Varios progresismos no toleran que la izquierda que no está en los gobiernos le adviertan sobre sus contradicciones o le señalen su cansancio. Les responden con slogans, tildan de neoliberal a muchos cuestionamientos, apelan a las burlas y las descalificaciones (llamándolos “infantiles” o “deslactosados”, como es común en Ecuador o Bolivia). Esto muestra que como los progresismos tienen cada vez menos argumentos, no les queda más remedio que reaccionar con adjetivos o burlas. Esto es otro signo de agotamiento.
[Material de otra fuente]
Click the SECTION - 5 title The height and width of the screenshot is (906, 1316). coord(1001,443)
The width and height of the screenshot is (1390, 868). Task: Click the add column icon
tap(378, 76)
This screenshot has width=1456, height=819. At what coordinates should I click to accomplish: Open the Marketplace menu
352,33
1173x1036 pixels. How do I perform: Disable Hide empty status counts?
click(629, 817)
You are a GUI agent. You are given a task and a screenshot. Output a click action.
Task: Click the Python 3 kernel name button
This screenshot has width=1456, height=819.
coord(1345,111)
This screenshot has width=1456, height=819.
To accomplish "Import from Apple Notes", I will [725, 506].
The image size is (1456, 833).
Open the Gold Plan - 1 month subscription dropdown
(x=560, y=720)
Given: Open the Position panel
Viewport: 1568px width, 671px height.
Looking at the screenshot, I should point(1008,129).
La intersección entre esas tres dimensiones sin dudas está cambiando la coyuntura nacional y continental. El agotamiento progresista por un lado permite mayores opciones de reorganización de la política conservadora (surgiendo actores políticos conservadores con nuevas actitudes), pero por otro lado crea escenarios a veces muy limitantes para repotenciar una izquierda democrática e independiente que pueda retomar la tarea de la transformación. Esto es, posiblemente, el problema más crucial que se abre ante nosotros en el futuro inmediato.

Una primera versión de este artículo se publicó en un suplemento del semanario Brecha (Montevideo) sobre “La izquierda líquida”, 23 diciembre 2015. La presente versión se basa en la publicada por Nodal (Argentina), 29 diciembre 2015.